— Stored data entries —
################
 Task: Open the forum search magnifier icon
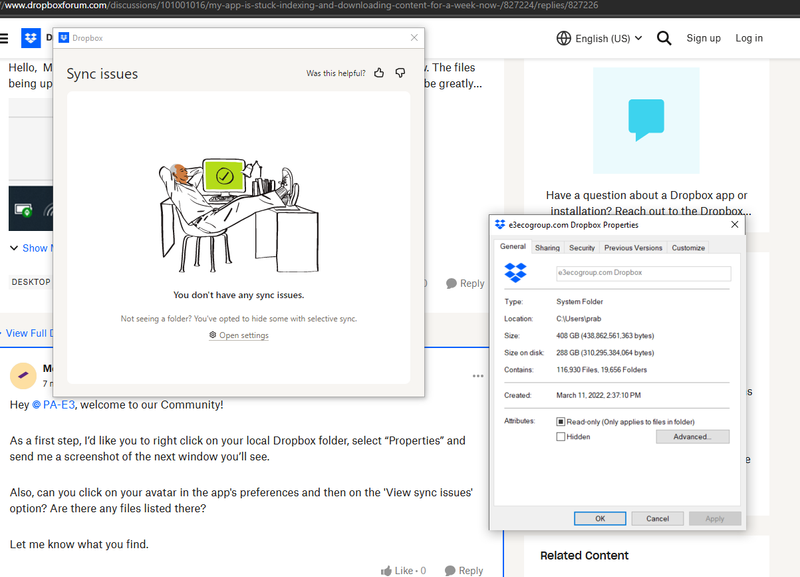point(664,38)
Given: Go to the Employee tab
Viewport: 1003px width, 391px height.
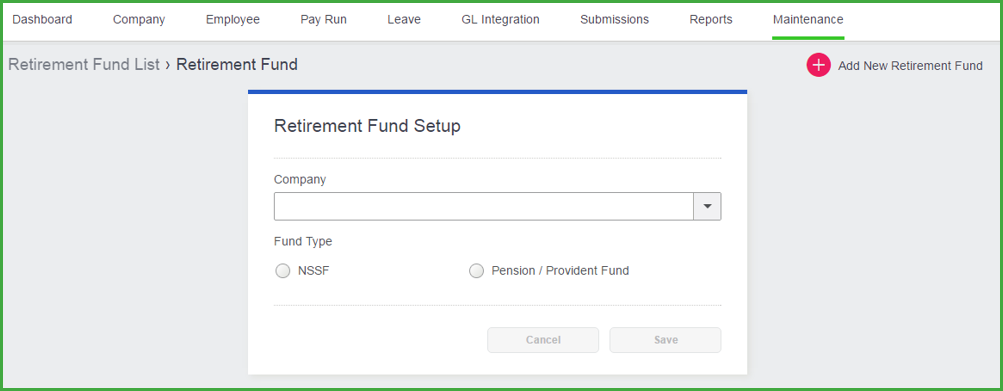Looking at the screenshot, I should tap(233, 20).
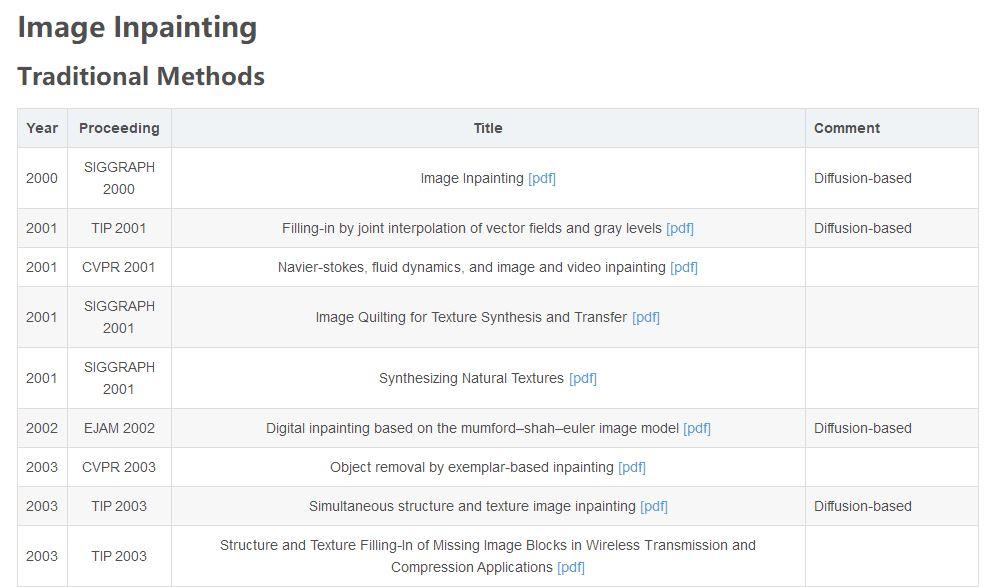Click the Diffusion-based comment in the 2002 row
Image resolution: width=991 pixels, height=587 pixels.
(863, 428)
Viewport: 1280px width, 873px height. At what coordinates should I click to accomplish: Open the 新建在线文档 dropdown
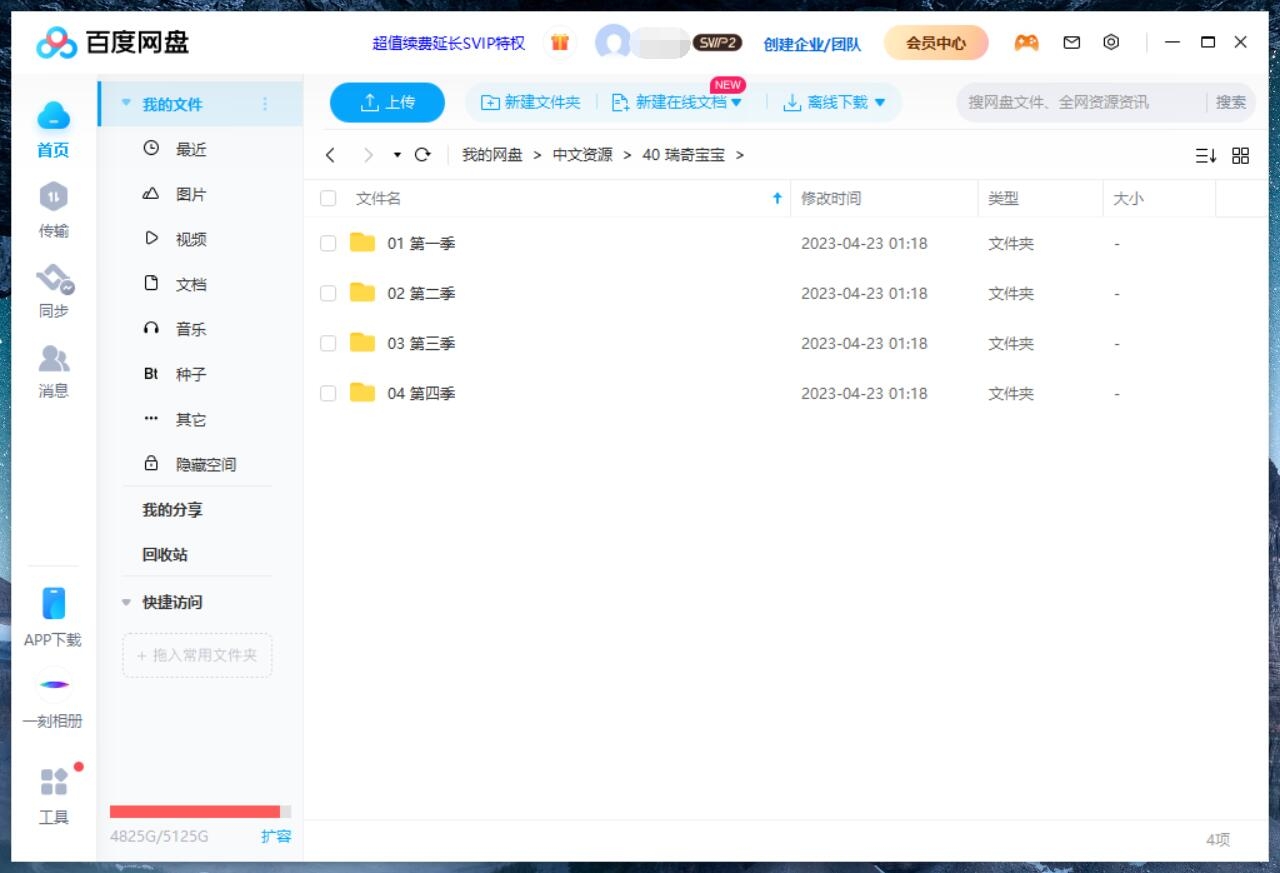[680, 102]
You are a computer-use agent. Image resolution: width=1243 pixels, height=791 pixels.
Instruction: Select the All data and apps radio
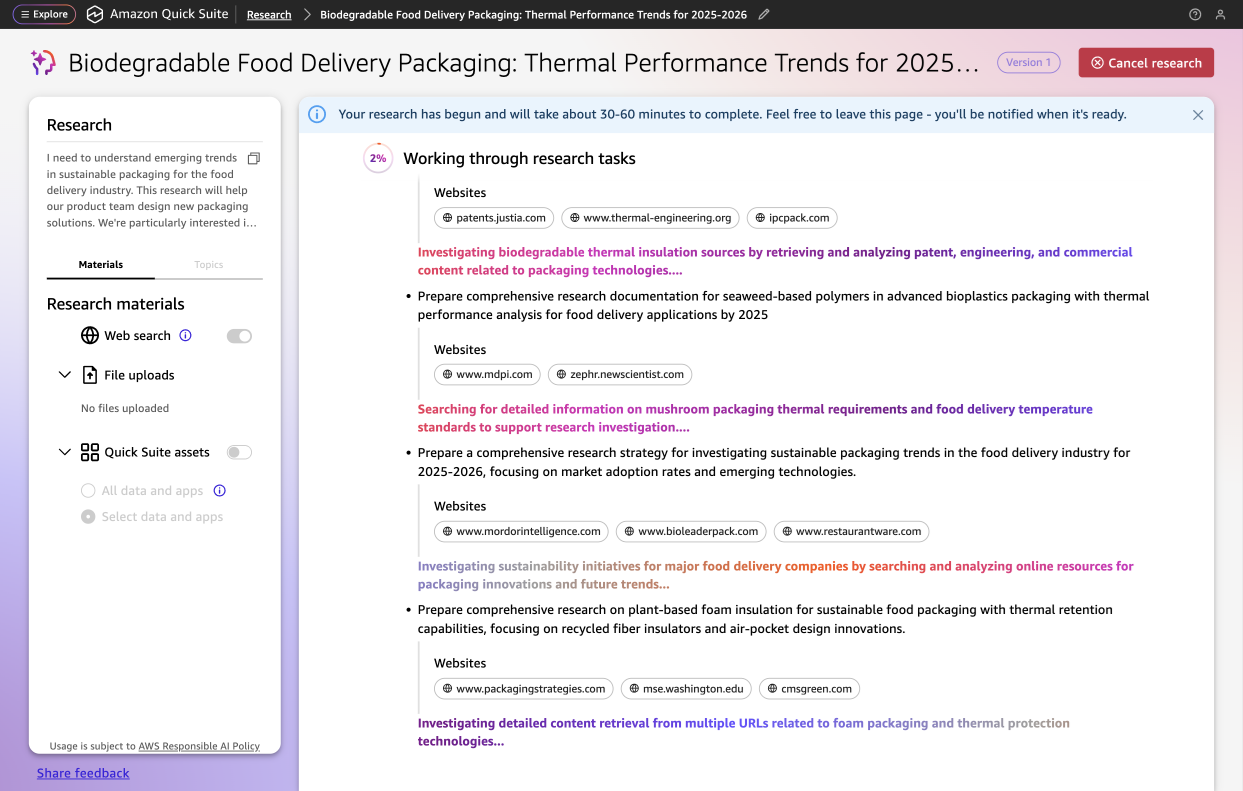tap(88, 491)
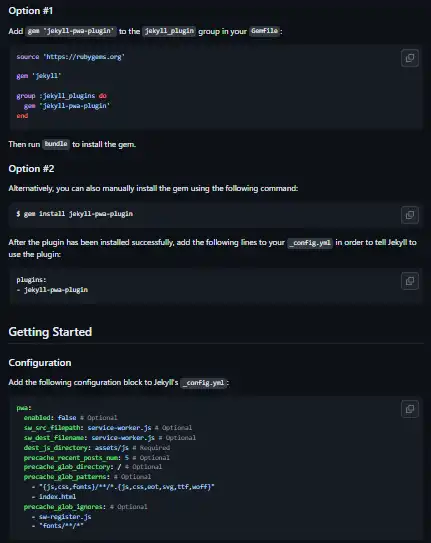Click the Configuration subheading
The height and width of the screenshot is (543, 431).
click(x=40, y=363)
################
— DESCRIPTION OF THE TASK —
Your answer must be an exact copy of every entry, with no pictures in it.

— RESPONSE AREA —
 Task: Open the forum search magnifier icon
point(664,38)
Given: Go to the Employee tab
Viewport: 1003px width, 391px height.
Looking at the screenshot, I should tap(233, 20).
Click the Diffusion-based comment in the 2002 row
Image resolution: width=991 pixels, height=587 pixels.
(863, 428)
Viewport: 1280px width, 873px height. At what coordinates should I click to accomplish: Open the 新建在线文档 dropdown
[680, 102]
You are a computer-use agent. Image resolution: width=1243 pixels, height=791 pixels.
Instruction: Select the All data and apps radio
tap(88, 491)
Click the Configuration subheading
The height and width of the screenshot is (543, 431).
click(x=40, y=363)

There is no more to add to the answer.